DATA IN THIS EXERCISE ->
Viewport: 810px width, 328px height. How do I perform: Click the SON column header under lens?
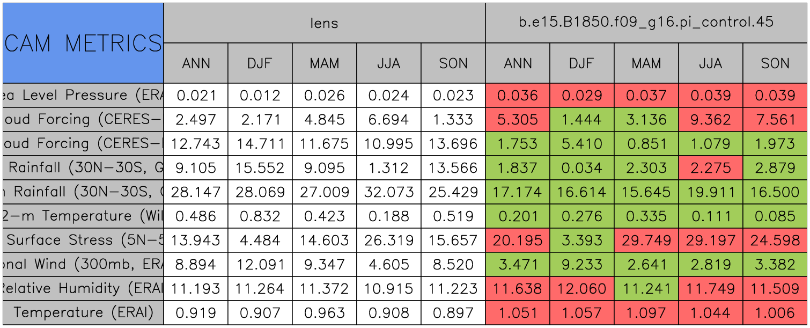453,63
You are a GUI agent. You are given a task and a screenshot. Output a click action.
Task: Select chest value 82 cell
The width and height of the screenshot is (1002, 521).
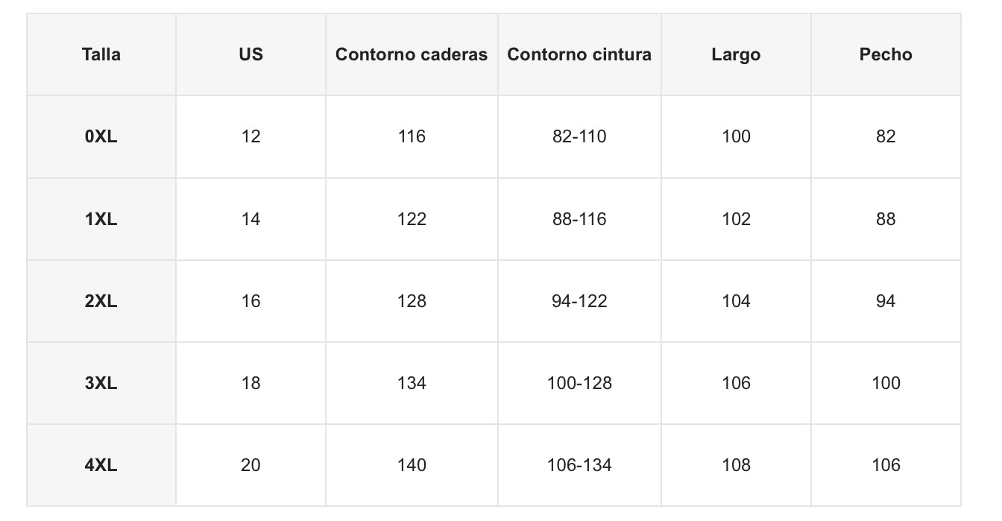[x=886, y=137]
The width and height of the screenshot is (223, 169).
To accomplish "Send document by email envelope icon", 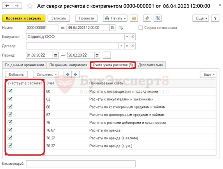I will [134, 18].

--

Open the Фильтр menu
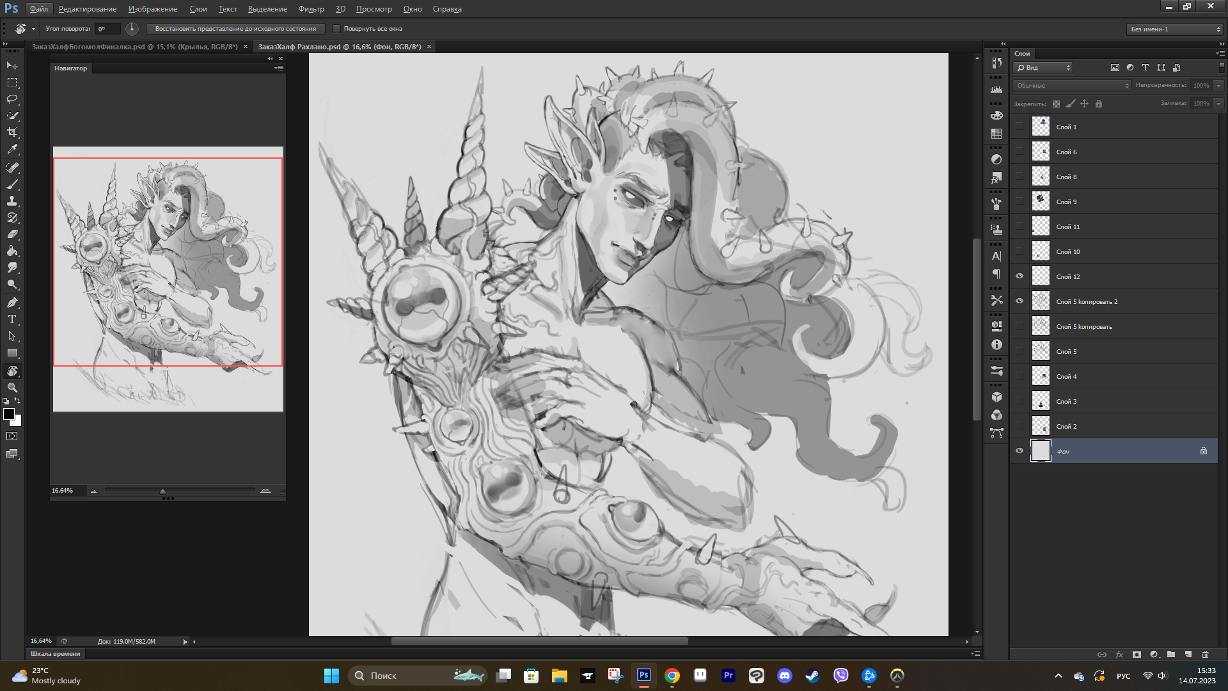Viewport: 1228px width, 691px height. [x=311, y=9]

---

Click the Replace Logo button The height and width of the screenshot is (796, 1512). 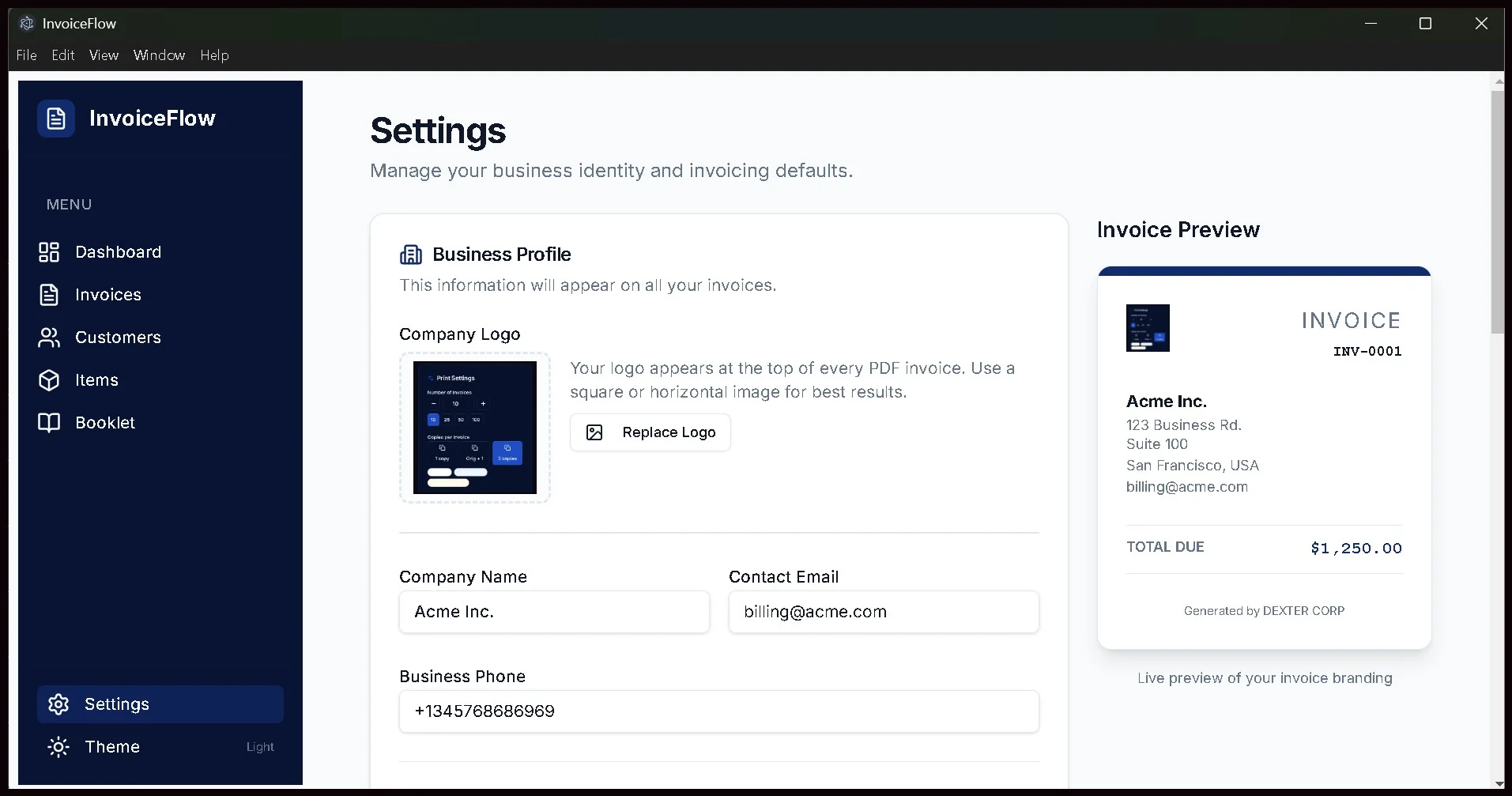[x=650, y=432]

WHAT YOU SHOULD DO ->
Format the lines from the one containing "Viewport: 810px width, 328px" through the one containing "[x=886, y=137]" as a numbered list, omitting blank lines and leaving out the pictures.

RESPONSE ->
1. Viewport: 810px width, 328px height. How do I perform: Click the SON column header under lens?
2. 453,63
3. You are a GUI agent. You are given a task and a screenshot. Output a click action.
4. Task: Select chest value 82 cell
5. The width and height of the screenshot is (1002, 521).
6. [x=886, y=137]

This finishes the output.